What makes this a perfect pesto recipe? It’s not the ingredients. It’s the storage technique. I’ve seen lots of pesto recipes, perhaps even the one you use. I encourage you to use whichever one you want. But be sure to use this storage technique if you want pesto throughout the year.
Got no basil? Try your local garden center. We were at Goebbert’s last weekend and they had lots of pots of basil that hadn’t sold. Big and beautiful.
Pesto
2 cups basil, tightly packed fresh leaves
1/2 cup olive oil
1/2 cup grated Parmesan cheese
1/2 cup parsley, lightly packed fresh
1/4 cup pine nuts
2 cloves garlic, quartered
Place all ingredients (only some of the olive oil) in food processor.
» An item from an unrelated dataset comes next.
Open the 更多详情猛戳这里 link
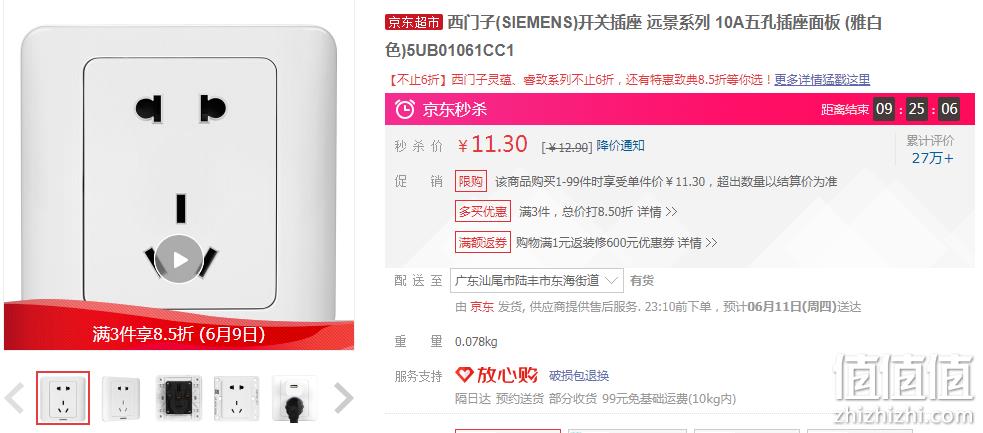 (x=822, y=80)
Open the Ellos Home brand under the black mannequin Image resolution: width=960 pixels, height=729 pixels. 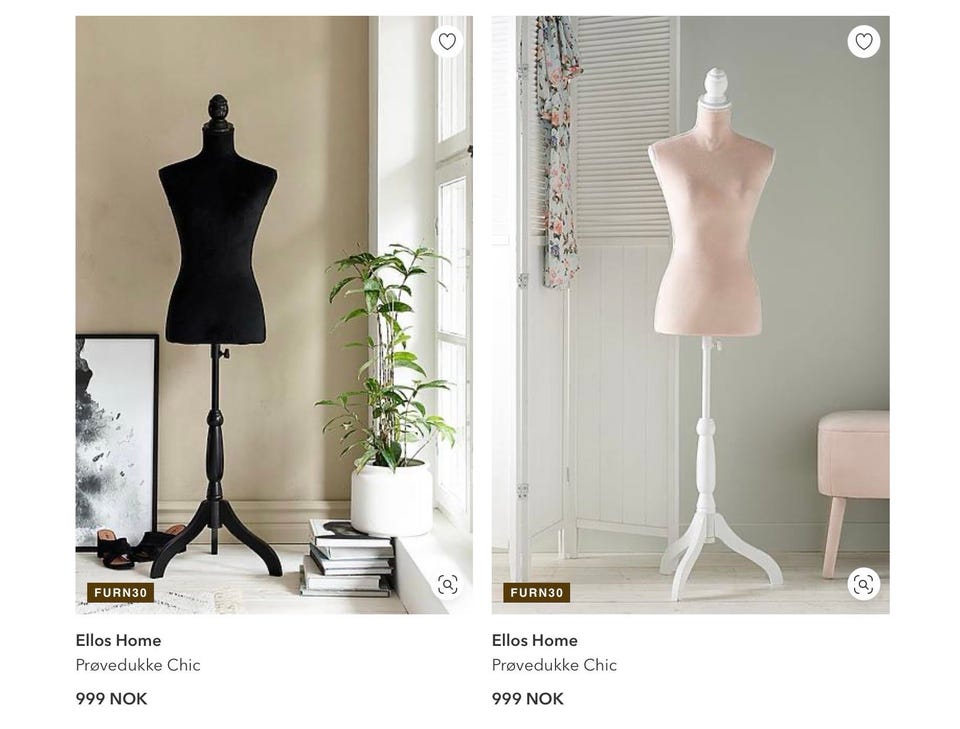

Process until mixture is finely chopped but not mush. Add olive oil as needed.
The perfect storage technique, shown here with a triple recipe: Line large baking sheet with plastic wrap. Drop pesto by large tablespoonfuls onto plastic wrap. Cover with another sheet of plastic wrap. Freeze until firm, about 2 hours. Remove pesto patties and place in freezer container. Cover and store in freezer up to 1 year.
Carol,
Thanks for the recipe…..I plan to make it since I have so much basil. Didn’t make it last year and was sorry when my son-in-law asked for some.
Your freezing technique is very helpful, and easy. Always enjoy pics of your garden
Please tell me you know a good recipe for a sundried tomato pesto!!
I’d like to say yes, but I can’t. I do like the stronger taste of sundried tomatoes, so it bet a pesto would be good.
Getting ready to make your pesto. Thought you mentioned mayonnaise, also.
I can’t wait to taste it!
Sue
Hi Sue — I make the pesto for as per the recipe. For an easy dip, like we had the other day, I thaw out a few pesto patties and add some mayonaise.
Thanks! I have 3 varieties of basil, and like your suggestion about the mayo.